There is a river just behind the kampung. Choked with rubbish and used by some for their daily ablutions. It runs fast, having had sand continually dug out of it for nearby construction. If someone could figure out a way of combining rubbish with concrete, the river might run clear. People catch fish from the river to eat. Small, sad looking things that live off of the rubbish and such floating by.
The totality of kampung living is quiet challenging to someone coming for such a mobile society such as Australia. Some have lived in this kampung their whole life – living in houses owned by their parents or grandparents. Admittedly, some have recently moved in to the area, taking over someone else’s foxhole or building something new. People do move out and up; but many will remain here – some by choice, others by lack of alternative.
The houses are simple. A family may have a sizable dwelling, or they may use a room inside of a dwelling shared with others. We stay in a simple and by Australian standards, small four bedroom house. It dwarfs many others nearby and offers a structural integrity and vermin-proof existence not afforded to everyone.
Staying inside the kampung for an extended period is equal parts comforting and claustrophobic. Its safe and secure. Its close-nit. It is close living. So close you can hear your neighbour clear their throat pre-dawn. Every morning. Everyone knows when you’ve come home late. Everyone knows. Everything. Always.
I was once naive to believe that there wasn’t much gossip in the kampung. I was told that people are happy. They don’t worry. The longer I’ve stayed and the more about the culture I’ve learnt, the more I’ve challenged this.
Staying inside a community and a culture like this fast-tracks understandings about the world around you, and fast tracks your language. Over the past ten years of kampung stays – particularly a six month period in 2011; I have had the opportunity to learn so much about the way of life for inner-city people in Yogyakarta.
It can be easy to say people are happy. They have smiles on their faces. Yes, there is a certain level of day-to-day happiness in these places, but in my opinion, it is less to do with contentment and more to do with reservation. Sure, they aren’t stressing about the incidentals in life. They are too busy working out how things are going to work out for the rest of the day.
Things are pretty close to the bone in these sort of places.
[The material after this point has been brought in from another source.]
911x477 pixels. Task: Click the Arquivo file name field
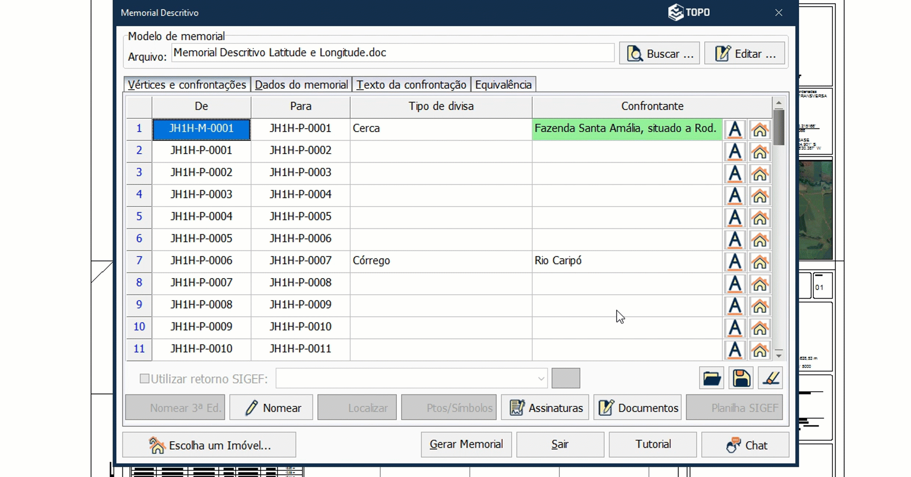click(393, 53)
The average yearly salary in Indonesia is around $10,000 AUD. The average wage in the inner-city kampungs is well below that. That is if you have a job. Many don’t.
Staying regularly inside this kind of environment gives you a sense of perspective. It highlights your sense of and your ACTUAL entitlement. I can choose to holiday in this environment and check out the way of life before safely returning to my real world and my country. The people I interact with do not have that option. It is a massive of entitlement.
I’ve had to check myself when I’ve wanted to get all “white-knight” and look for programs or things I could do to “improve” life in the kampung. I’ve had to assess whether those things were actually necessary, feasible and wanted in a world where day-to-day life is about existing. Was I doing something for the people of the kampung that the people of the kampung actually wanted and needed – or was I going to do it to make myself feel good – or even look good back home?
Staying regularly reinforces how easy things are in Australia. From the basics like clean drinking water, warm water that comes out of a tap and refuse removal – to more complicated things like recylcing, planning for the future and healthcare.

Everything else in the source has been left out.